— MATERIAL FOR THE TASK —
· · ·
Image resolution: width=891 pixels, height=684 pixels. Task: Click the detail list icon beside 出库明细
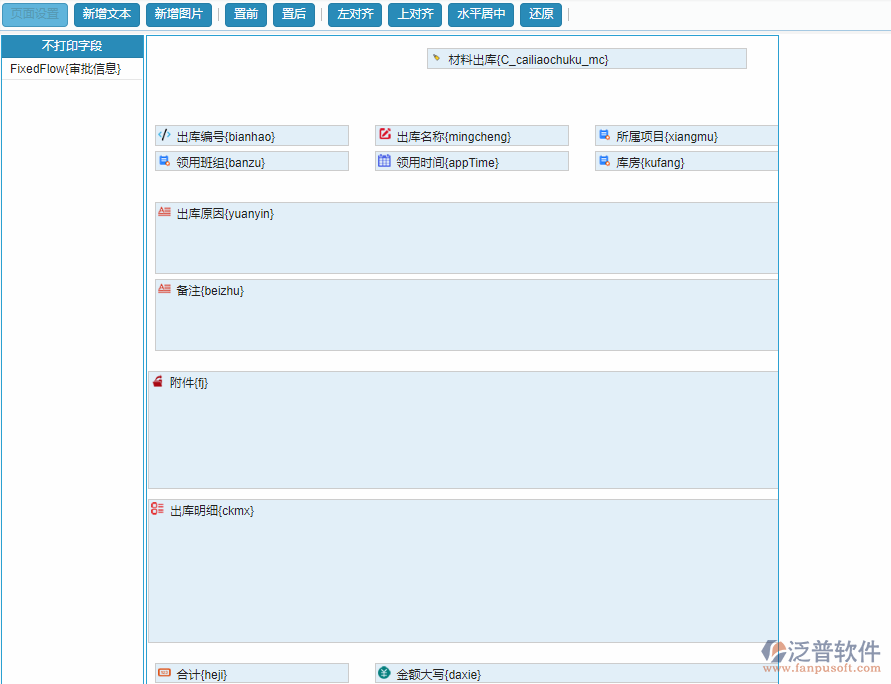pos(157,509)
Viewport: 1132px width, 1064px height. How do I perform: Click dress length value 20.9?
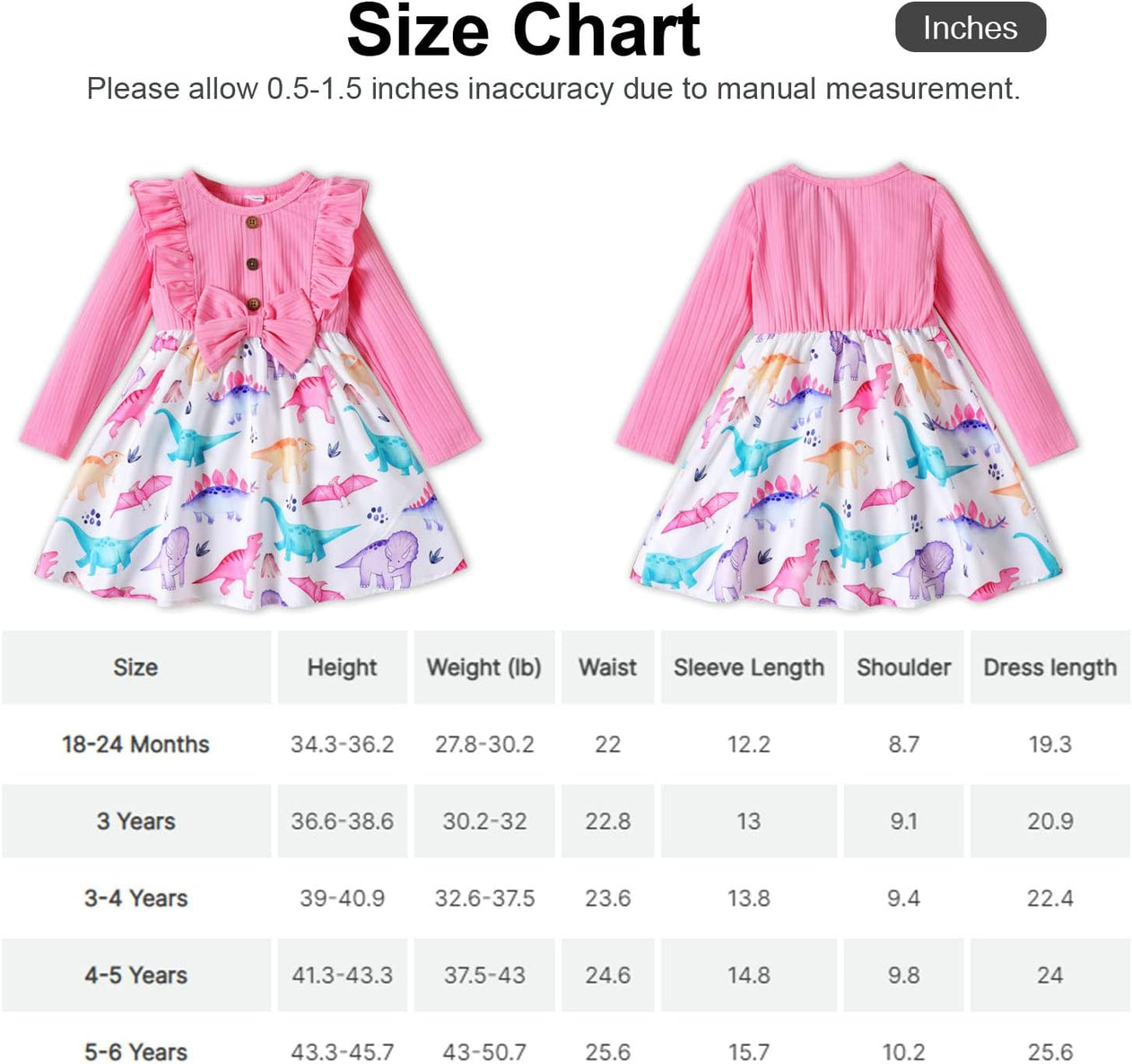pos(1050,821)
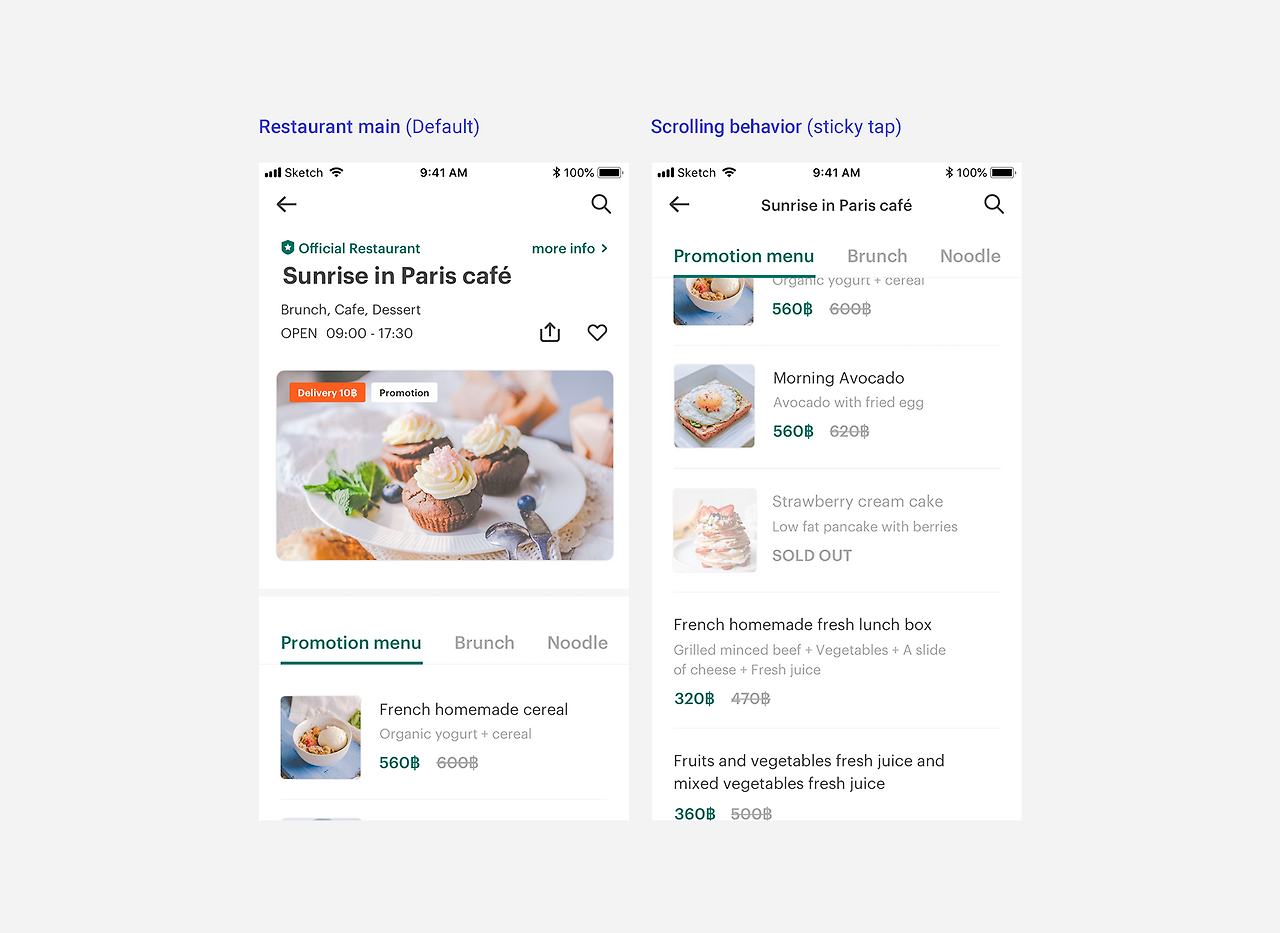Tap the share icon beside opening hours
This screenshot has height=933, width=1280.
coord(550,332)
· · ·
— WHAT IS REQUIRED —
Your task is to restate every record word for word. Omit all pictures.

— EXERCISE RESPONSE —
Image resolution: width=891 pixels, height=684 pixels. Task: Click the detail list icon beside 出库明细
pos(157,509)
Viewport: 1132px width, 1064px height. How do I perform: Click dress length value 20.9?
pos(1050,821)
Tap the share icon beside opening hours
This screenshot has height=933, width=1280.
coord(550,332)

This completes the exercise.